Solkowitz wore only black and white Monday to honor the lost people, which he said is how Jews in Israel dress on the Remembrance Day. He also wore his Jewish star and a kippah under his hat.

“It’s important to show people that Jews are still here and even though they tried to get rid of us — that through courage and perseverance Jews survived,” Solkowitz said. “To remember is at least what I’m going around today with in my head. That, and the idea of ‘never again,’ so we as people should never again let anything like this happen again. Not to us as Jews, or any other group of people.”

Not only has sophomore Jessie Nejberger taken the time to remember the Holocaust, but she is also using her life to commemorate the victims, especially her family.

Three of her great-grandparents died in the Holocaust, she said, two at concentration camps and one fighting for the Red Army in Stalingrad. Luckily, her grandparents were able to survive as small children.

“I’m fortunate enough to be here, because they survived,” Nejberger said. “If they hadn’t, I wouldn’t be here, so I have to take that and do what I can to protect the interests of the Jewish people.”

In order to protect Jewish interests, Nejberger is spending 16 days this summer learning how to be a campus advocate for the state of Israel. She is also an American Jewish Committee Fellow, which is a group working to combat anti-Semitism and globally promote Jewish interests.

“The last time I went to Israel, I remember being there and realizing my great-grandparents died in camps for being Jewish,” Nejberger said. “And I think how they never would’ve imagined a state created solely for Jewish people. For me to be there and see that is so powerful.”
 
Growing up remembering the Holocaust changed even small aspects of Nejberger’s life.

“It’s the little things like eating what you’re served for dinner and not complaining,” Nejberger said. “My grandparents didn’t know where their next meal would come from.

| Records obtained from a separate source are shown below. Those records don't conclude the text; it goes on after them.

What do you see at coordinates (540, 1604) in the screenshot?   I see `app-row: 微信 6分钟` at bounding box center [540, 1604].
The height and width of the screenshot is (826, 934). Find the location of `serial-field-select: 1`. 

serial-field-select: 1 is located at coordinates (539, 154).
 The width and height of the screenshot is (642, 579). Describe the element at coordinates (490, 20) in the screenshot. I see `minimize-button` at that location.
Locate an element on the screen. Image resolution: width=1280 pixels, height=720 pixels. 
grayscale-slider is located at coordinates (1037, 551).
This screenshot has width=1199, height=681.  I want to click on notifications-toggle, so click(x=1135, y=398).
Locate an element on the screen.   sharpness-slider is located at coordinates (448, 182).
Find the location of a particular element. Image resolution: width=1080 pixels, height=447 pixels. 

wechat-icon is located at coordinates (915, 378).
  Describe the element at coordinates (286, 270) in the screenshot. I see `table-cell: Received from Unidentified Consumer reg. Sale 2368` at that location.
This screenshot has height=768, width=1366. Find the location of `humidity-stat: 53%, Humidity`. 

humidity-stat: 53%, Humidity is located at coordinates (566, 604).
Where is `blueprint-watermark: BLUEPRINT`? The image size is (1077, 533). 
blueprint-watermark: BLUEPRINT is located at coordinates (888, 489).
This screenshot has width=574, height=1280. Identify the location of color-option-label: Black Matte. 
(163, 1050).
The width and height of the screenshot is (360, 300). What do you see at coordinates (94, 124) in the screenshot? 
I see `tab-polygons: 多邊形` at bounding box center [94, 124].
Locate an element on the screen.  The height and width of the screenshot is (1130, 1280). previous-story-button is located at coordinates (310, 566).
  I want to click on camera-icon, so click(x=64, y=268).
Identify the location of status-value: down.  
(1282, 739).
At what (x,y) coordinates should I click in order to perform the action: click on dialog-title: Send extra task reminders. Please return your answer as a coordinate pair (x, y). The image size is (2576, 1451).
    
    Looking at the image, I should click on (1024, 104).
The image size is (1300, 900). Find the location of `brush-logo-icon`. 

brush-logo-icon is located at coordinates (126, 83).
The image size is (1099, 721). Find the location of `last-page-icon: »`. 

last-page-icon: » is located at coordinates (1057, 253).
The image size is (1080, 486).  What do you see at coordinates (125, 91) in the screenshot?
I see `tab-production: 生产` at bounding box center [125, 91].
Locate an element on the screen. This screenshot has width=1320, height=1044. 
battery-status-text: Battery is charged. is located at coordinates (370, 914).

Jews starved, so it’s as small as being grateful for food.”

Nejberger said she thinks it’s important to remember the Holocaust, because it’s easy to forget what happened.

“Jews have been so successful since then,” Nejberger said. “We really raised up since the Holocaust and have control in the financial industry, Hollywood and the government so people don’t think Jews had it that bad.”

But more than 6 million Jewish people were killed as a result of the Holocaust, and Nejberger wasn’t the only IU student to have family involved.

Freshman Alexandra Koyfman had family who lived in Poland and Ukraine during the time of the Holocaust.

She said she remembers stories being passed down to her about her great-grandfather continually moving to avoid the Nazis and never seeing his extended family again.
Stories of her grandmother, who as an 8-year-old hid in the forest at with her sister, only surviving by the kindness of a Polish woman who brought them food and supplies.

“Every little act of kindness is important,” Koyfman said. “If that Polish woman hadn’t helped my grandmother, she wouldn’t have survived, and I wouldn’t be here
right now.”

Koyfman remembers the victims to honor them, and also because she thinks it is crucial people know about the atrocities that took place.

“It’s important for people to know what happened and what people are capable of,” Koyfman said. “It’s the little prejudices and little things that can add up without people realizing it until it becomes too late.”